How Does a Thermal Power Plant Work?

Brief introduction of Thermal Power Plant:

HISTORY:

Reciprocating steam engines have been used for mechanical power sources since the 18th Century, with notable improvements being made by James Watt. The very first commercial central electrical generating stations in the Pearl Street Station, New York and the Holborn Viaduct power station, London, in 1882, also used reciprocating steam engines. The development of the steam turbine allowed larger and more efficient central generating stations to be built. By 1892 it was considered as an alternative to reciprocating engines ^[2] Turbines offered higher speeds, more compact machinery, and stable speed regulation allowing for parallel synchronous operation of generators on a common bus. Turbines entirely replaced reciprocating engines in large central stations after about 1905. The largest reciprocating engine-generator sets ever built were completed in 1901 for the Manhattan Elevated Railway. Each of seventeen units weighed about 500 tons and was rated 6000 kilowatts; a contemporary turbine-set of similar rating would have weighed about 20% as much.

__DATA EXCERPT__.
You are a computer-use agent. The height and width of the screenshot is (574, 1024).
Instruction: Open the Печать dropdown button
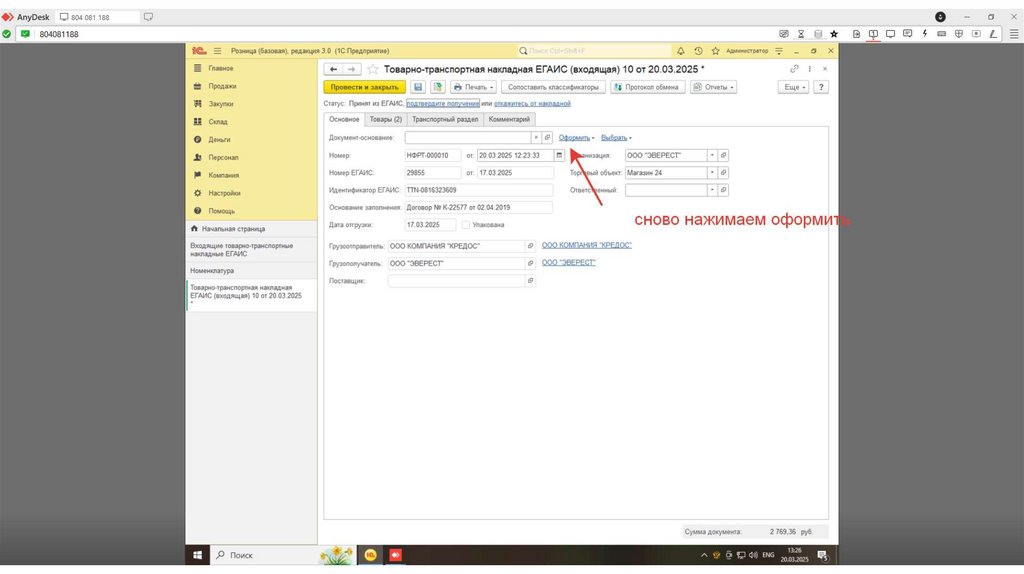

__STATED EXERCISE A__. In the thermal power plant text, after about what year did turbines entirely replace reciprocating engines in large central stations?
__STATED EXERCISE B__. Extend the thermal power plant text, picking up after its final sentence.

__TASK RESULT A__. About 1905.

__TASK RESULT B__.
INTRODUCTION:

A thermal power plant is generally  a steam driven power plant in which Water is heated, turns into steam and as the steams are high pressurized it spins a steam turbine which drives an electrical generator and electrical energy being produced. After it passes through the turbine, the steam is condensed in a condenser and recycled to it’s liquid form and returns to the boiler where it was heated. The greatest variation in the design of thermal power plant is due to the different fuel sources. Some prefer to use the term energy center because such facilities convert forms of heat energy into electricity. Some thermal power plants also deliver heat energy for industrial purposes, for district heating, or for desalination of water as well as delivering electrical power.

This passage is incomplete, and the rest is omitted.